Figure 8. Inhibition of the interaction between miR-103 and KLF4 limits atherosclerosis.

(a) Immunostaining of KLF4 and von Willebrand factor (vWF) in aortic root sections of Apoe^−/− mice treated with KLF4-TSBs or non-targeting LNA-oligonucleotides (control). Representative images are shown.
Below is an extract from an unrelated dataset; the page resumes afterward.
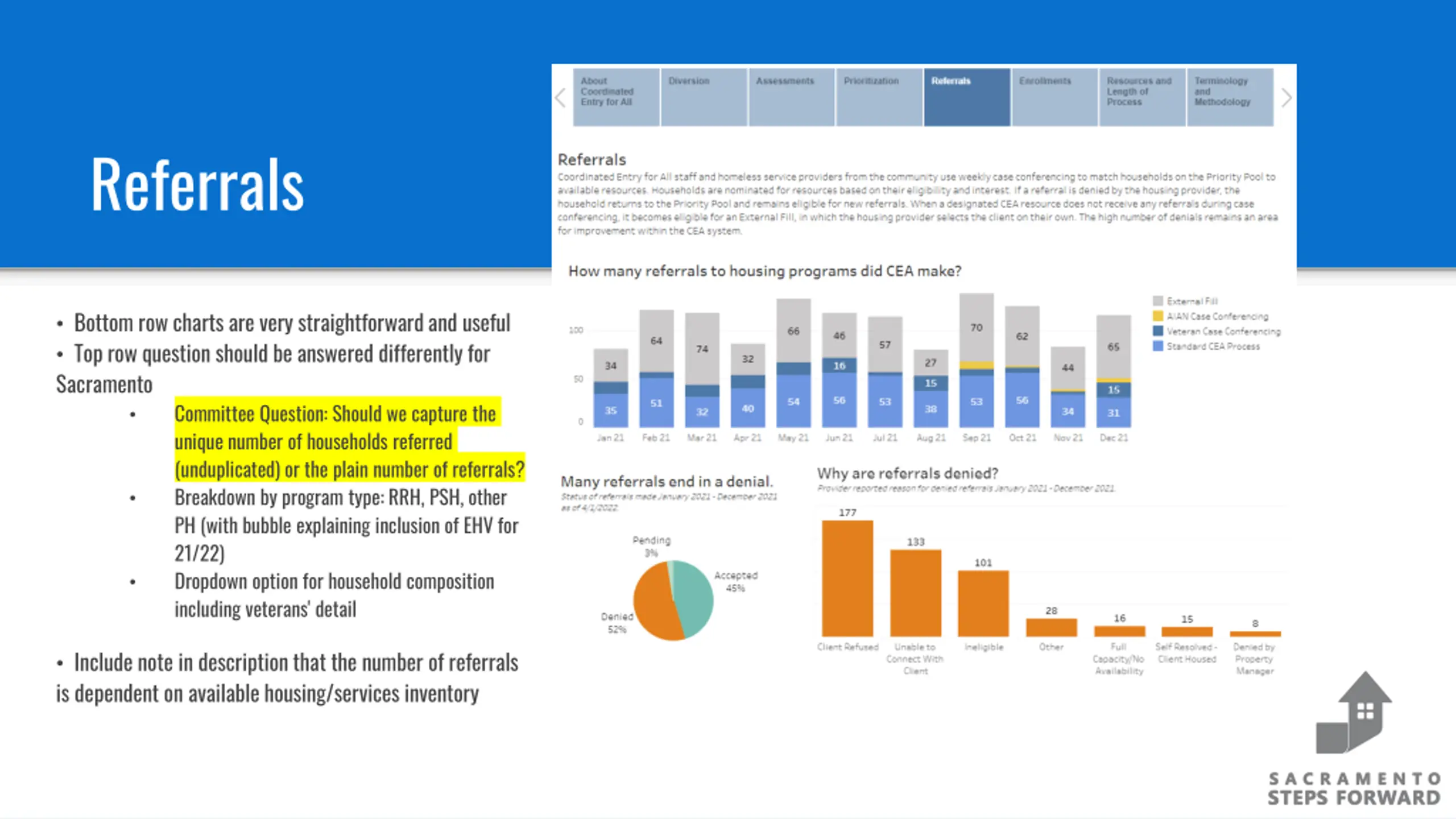This screenshot has height=819, width=1456.
Task: Click the left arrow of tab carousel
Action: (560, 98)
Atherosclerosis (b) quantified in Oil red O-stained, en face prepared aortas and the lesional macrophage cell number (c) determined by MAC2 immunostaining in aortic root lesions from Apoe^−/− mice treated with KLF4-TSBs or control oligonucleotides (n=4–6 mice per group). (d) Dual immunostaining of CXCL1 and vWF in aortic root sections of Apoe^−/− mice treated with KLF4-TSBs or control oligonucleotides. (e) The expression levels of Cxcl1 in the carotid, liver, spleen and heart of KLF4-TSB-treated Apoe^−/− mice compared with control mice (n=4–7 mice per group). (f) Dual immunostaining of eNOS and vWF in aortic root sections of Apoe^−/− mice treated with KLF4-TSBs or control oligonucleotides. (g) Nos3 mRNA expression in the carotid arteries of KLF4-TSB-treated Apoe^−/− mice compared with control mice (n=5–6 mice per group). The nuclei were counterstained with 4',6-diamidino-2-phenylindole (DAPI). Asterisks indicate the lumen. Representative images of three independent experiments are shown. Scale bars, 10 μm (f), 25 μm (a,d), 50 μm (c) and 1 mm (b). The data are represented as the mean±s.e.m. of the indicated number (n) of repeats. *P<0.05 and **P<0.01 by Student's t-test.